**Instructions to follow:** Reproduce verbatim the entries from the line containing "You are a computer-use agent. The" through the line containing "pyautogui.click(x=80, y=69)", including both of those lines.

Saved entries
:::::

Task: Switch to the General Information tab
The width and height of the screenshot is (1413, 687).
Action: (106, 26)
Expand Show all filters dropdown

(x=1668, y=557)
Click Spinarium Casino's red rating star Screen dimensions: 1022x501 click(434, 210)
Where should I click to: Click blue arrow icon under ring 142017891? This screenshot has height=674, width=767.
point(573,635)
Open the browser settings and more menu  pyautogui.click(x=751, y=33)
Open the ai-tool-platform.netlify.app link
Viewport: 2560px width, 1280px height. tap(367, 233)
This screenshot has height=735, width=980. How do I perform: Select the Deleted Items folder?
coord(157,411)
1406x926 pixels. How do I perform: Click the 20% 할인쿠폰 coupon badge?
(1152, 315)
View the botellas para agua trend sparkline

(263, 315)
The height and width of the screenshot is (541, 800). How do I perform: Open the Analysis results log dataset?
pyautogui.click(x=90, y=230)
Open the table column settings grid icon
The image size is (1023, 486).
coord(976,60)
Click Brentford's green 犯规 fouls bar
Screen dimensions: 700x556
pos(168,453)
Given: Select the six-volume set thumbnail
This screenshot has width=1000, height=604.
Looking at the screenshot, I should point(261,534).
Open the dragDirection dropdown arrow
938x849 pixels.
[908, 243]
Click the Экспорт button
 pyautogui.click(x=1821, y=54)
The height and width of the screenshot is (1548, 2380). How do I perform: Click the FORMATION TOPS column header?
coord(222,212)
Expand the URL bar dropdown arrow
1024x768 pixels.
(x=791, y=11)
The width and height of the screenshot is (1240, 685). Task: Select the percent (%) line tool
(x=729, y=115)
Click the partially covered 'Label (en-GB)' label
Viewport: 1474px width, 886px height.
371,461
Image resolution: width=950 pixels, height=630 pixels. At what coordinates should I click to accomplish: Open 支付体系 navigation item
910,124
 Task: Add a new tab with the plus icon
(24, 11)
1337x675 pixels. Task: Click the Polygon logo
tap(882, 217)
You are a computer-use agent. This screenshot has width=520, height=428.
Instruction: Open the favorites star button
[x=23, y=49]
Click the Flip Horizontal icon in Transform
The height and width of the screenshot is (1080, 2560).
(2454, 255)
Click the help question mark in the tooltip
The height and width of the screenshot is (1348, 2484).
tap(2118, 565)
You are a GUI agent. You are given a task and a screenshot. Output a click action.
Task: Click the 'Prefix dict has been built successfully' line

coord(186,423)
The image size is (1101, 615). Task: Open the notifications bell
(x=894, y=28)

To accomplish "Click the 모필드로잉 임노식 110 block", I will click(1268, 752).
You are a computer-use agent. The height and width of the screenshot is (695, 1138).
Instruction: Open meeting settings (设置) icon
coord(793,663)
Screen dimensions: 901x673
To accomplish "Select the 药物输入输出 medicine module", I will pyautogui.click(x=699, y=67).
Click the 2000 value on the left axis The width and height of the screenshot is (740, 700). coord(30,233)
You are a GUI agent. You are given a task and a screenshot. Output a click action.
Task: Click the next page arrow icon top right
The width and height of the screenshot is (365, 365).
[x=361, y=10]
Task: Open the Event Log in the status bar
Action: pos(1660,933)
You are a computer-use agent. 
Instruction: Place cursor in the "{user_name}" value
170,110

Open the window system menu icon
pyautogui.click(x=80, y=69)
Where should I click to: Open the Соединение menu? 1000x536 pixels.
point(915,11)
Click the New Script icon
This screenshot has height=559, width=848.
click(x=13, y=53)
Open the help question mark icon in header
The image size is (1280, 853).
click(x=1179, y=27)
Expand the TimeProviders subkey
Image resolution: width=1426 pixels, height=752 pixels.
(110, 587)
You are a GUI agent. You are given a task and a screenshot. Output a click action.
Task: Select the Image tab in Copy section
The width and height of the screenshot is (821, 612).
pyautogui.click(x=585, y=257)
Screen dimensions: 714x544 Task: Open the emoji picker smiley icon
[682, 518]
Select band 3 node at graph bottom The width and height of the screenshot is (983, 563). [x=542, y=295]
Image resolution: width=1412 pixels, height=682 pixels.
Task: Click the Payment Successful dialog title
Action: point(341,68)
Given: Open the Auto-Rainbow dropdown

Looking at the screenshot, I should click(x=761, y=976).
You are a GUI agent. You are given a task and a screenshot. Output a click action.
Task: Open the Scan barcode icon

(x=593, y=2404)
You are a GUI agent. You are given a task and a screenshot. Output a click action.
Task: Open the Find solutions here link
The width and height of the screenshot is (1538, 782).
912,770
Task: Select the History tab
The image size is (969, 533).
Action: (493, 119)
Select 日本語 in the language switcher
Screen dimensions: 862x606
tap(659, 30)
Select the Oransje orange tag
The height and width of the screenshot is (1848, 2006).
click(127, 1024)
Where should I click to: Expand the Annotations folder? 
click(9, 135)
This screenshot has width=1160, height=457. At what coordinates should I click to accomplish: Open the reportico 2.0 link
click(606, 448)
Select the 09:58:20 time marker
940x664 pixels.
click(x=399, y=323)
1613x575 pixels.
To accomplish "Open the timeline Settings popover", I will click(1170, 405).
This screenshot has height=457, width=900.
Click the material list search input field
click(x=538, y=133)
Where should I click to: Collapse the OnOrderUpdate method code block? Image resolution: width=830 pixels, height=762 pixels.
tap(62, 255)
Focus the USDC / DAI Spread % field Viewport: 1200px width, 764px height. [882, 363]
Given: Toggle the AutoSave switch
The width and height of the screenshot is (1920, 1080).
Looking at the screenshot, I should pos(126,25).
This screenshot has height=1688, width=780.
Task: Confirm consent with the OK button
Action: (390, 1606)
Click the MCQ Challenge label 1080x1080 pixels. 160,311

:::::

**Answer to the problem:**
You are a computer-use agent. The height and width of the screenshot is (695, 1138).
Instruction: Open meeting settings (设置) icon
coord(793,663)
Screen dimensions: 901x673
To accomplish "Select the 药物输入输出 medicine module", I will pyautogui.click(x=699, y=67).
Click the 2000 value on the left axis The width and height of the screenshot is (740, 700). coord(30,233)
You are a GUI agent. You are given a task and a screenshot. Output a click action.
Task: Click the next page arrow icon top right
The width and height of the screenshot is (365, 365).
[x=361, y=10]
Task: Open the Event Log in the status bar
Action: pos(1660,933)
You are a computer-use agent. 
Instruction: Place cursor in the "{user_name}" value
170,110

Open the window system menu icon
pyautogui.click(x=80, y=69)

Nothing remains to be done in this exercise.